I'd like to use your wisdom for picking up the right solution for a data-warehouse system. Here are some details to better understand the problem:

Data is organized in a star schema structure with one BIG fact and ~15 dimensions.
20B fact rows per month
10 dimensions with hundred rows (somewhat hierarchy)
5 dimensions with thousands rows
2 dimensions with ~200K rows
2 big dimensions with 50M-100M rows

Two typical queries run against this DB

Top members in dimq:
select top X dimq, count(id)
from fact
where dim1 = x and dim2 = y and dim3 = z
group by dimq
order by count(id) desc

Measures against a tuple:
select count(distinct dis1), count (distinct dis2), count(dim1), count(dim2),...
from fact
where dim1 = x and dim2 = y and dim3 = z
questions:
1. What is the best platform to perform such queries
2. What kind of hardware needed
3. Where can it be hosted (EC2?)

(please ignore importing and loading issues at the moment)

Tnx,
Haggai.

+19 A:

I cannot stress this enough: Get something that plays nicely with off-the-shelf reporting tools.

20 Billion rows per month puts you in VLDB territory, so you need partitioning. The low cardinality dimensions would also suggest that bitmap indexes would be a performance win.

Forget the cloud systems (Hive, Hbase) until they have mature SQL support. For a data warehouse application you want something that works with conventional reporting tools. Otherwise, you will find yourself perpetually bogged down writing and maintaining ad-hoc report programs.
The data volumes are manageable with a more conventional DBMS like Oracle - I know of a major European telco that loads 600 billion rows per day into an Oracle database. All other things being equal, that's two orders of magnitude bigger than your data volumes, so shared disk architectures still have headroom for you. A shared-nothing architecture like Netezza or Teradata will probably be faster still but these volumes are not at a level that is beyond a conventional shared-disk system. Bear in mind, though, that these systems are all quite expensive.
Also bear in mind that MapReduce is not an efficient query selection algorithm. It is fundamentally a mechanism for distributing brute-force computations. Greenplum does have a MapReduce back-end, but a purpose-built shared nothing engine will be a lot more efficient and get more work done for less hardware.

My take on this is that Teradata or Netezza would probably be the ideal tool for the job but definitely the most expensive. Oracle, Sybase IQ or even SQL Server would also handle the data volumes involved but will be slower - they are are shared disk architectures but can still manage this sort of data volume.

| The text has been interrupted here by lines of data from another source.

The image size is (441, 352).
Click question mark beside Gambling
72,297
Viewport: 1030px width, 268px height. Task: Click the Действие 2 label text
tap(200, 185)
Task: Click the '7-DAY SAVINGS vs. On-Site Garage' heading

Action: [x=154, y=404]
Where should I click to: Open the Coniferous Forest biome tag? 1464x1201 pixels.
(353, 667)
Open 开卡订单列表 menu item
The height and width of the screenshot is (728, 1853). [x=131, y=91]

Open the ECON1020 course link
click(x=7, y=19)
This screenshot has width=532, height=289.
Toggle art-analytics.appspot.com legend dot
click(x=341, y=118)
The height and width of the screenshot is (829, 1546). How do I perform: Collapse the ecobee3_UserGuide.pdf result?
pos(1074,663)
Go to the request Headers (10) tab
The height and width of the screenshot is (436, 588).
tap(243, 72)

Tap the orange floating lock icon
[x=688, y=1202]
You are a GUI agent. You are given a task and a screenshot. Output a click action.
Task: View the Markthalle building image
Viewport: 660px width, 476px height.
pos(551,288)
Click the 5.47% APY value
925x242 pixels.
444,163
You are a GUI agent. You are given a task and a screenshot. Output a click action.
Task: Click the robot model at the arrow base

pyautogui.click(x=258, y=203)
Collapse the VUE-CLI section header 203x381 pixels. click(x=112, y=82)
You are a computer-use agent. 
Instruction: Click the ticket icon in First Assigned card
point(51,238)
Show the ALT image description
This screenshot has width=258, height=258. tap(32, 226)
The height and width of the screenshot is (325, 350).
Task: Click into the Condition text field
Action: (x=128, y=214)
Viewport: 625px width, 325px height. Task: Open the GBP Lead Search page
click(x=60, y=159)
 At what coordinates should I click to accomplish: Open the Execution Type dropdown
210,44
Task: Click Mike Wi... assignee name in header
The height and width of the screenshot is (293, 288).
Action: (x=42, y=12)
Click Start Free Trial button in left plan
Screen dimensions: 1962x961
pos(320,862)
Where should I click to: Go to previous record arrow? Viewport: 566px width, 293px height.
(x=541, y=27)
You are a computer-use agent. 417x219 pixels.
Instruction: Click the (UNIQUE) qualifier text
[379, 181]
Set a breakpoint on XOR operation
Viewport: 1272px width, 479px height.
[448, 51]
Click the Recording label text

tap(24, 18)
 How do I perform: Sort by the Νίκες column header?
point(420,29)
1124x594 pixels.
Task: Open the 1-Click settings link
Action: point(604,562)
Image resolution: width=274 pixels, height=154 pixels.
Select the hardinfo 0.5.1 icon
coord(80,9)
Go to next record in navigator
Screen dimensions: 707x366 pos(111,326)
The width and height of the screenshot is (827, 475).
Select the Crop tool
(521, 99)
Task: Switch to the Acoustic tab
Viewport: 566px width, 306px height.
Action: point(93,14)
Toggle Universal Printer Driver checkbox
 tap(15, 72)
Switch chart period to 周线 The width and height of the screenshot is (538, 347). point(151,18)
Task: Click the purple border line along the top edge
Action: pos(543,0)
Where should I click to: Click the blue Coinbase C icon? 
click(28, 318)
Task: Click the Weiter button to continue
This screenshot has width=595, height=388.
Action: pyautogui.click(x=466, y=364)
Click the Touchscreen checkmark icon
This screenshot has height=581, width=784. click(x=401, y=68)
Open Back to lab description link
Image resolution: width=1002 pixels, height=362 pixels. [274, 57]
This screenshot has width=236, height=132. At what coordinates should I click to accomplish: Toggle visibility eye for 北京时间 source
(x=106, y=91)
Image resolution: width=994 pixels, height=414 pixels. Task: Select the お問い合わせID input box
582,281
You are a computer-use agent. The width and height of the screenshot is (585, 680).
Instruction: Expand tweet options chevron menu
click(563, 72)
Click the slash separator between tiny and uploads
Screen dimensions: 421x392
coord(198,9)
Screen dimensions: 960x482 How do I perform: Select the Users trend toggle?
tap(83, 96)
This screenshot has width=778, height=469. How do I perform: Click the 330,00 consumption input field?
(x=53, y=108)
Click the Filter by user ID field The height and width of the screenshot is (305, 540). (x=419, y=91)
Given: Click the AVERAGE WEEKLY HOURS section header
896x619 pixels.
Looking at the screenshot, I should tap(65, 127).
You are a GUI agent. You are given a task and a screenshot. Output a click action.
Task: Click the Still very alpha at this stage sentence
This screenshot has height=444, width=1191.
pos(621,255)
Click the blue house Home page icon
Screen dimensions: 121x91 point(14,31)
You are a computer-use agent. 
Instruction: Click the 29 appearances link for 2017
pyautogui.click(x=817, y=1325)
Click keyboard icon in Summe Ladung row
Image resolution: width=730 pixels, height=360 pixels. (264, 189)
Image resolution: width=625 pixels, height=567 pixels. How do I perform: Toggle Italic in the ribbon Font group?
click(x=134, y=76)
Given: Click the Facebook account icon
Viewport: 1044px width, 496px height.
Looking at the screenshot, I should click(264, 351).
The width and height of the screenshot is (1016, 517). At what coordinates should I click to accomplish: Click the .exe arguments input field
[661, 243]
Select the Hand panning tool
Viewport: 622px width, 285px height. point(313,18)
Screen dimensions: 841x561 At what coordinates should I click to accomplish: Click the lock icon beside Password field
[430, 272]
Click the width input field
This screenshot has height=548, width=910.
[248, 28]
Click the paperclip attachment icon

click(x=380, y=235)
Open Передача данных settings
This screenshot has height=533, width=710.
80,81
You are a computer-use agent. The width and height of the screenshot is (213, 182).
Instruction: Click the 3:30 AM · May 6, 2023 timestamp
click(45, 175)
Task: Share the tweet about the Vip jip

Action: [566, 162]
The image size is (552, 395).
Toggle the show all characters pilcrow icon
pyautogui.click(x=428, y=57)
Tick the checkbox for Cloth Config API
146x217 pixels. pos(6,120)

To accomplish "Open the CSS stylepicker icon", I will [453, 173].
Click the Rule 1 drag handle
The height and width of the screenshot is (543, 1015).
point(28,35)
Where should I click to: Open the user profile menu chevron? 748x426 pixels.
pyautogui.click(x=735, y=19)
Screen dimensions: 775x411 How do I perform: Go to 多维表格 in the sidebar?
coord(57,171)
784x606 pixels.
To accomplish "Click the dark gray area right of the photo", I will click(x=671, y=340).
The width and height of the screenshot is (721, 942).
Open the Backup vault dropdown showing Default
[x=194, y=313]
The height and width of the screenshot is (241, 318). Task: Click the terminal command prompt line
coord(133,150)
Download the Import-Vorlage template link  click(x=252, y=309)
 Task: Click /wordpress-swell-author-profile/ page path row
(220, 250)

See This posting for a rundown on VLDB related features in Oracle and SQL Server, and bear in mind that Oracle has just introduced the Exadata storage platform also.

My back-of-a-fag-packet capacity plan suggests maybe 3-5TB or so per month including indexes for Oracle or SQL Server. Probably less on Oracle with bitmap indexes, although an index leaf has a 16-byte ROWID on oracle vs. a 6 byte page reference on SQL Server.

Sybase IQ makes extensive use of bitmap indexes and is optimised for data warehouse queries. Although a shared-disk architecture, it is very efficient for this type of query (IIRC it was the original column-oriented architecture). This would probably be better than Oracle or SQL Server as it is specialised for this type of work.

Greenplum might be a cheaper option but I've never actually used it so I can't comment on how well it works in practice.

If you have 10 dimensions with just a few hundred rows consider merging them into a single junk dimension which will slim down your fact table by merging the ten keys into just one. You can still implement hierarchies on a junk dimension and this would knock 1/2 or more off the size of your fact table and eliminate a lot of disk usage by indexes.

I strongly recommend that you go with something that plays nicely with a reasonable cross-section of reporting tools. This means a SQL front end. Commercial systems like Crystal Reports allow reporting and analytics to be done by people with a more readily obtainable set of SQL skills. The open-source world has also generated BIRT, Jasper Reports and Pentaho.. Hive or HBase put you in the business of building a custom front-end, which you really don't want unless you're happy to spend the next 5 years writing custom report formatters in Python.

Finally, host it somewhere you can easily get a fast data feed from your production systems. This probably means your own hardware in your own data centre. This system will be I/O bound; it's doing simple processing on large volumes of data. This means you will need machines with fast disk subsystems. Cloud providers tend not to support this type of hardware as it's an order of magnitude more expensive than the type of disposable 1U box traditionally used by these outfits. Fast Disk I/O is not a strength of cloud architectures.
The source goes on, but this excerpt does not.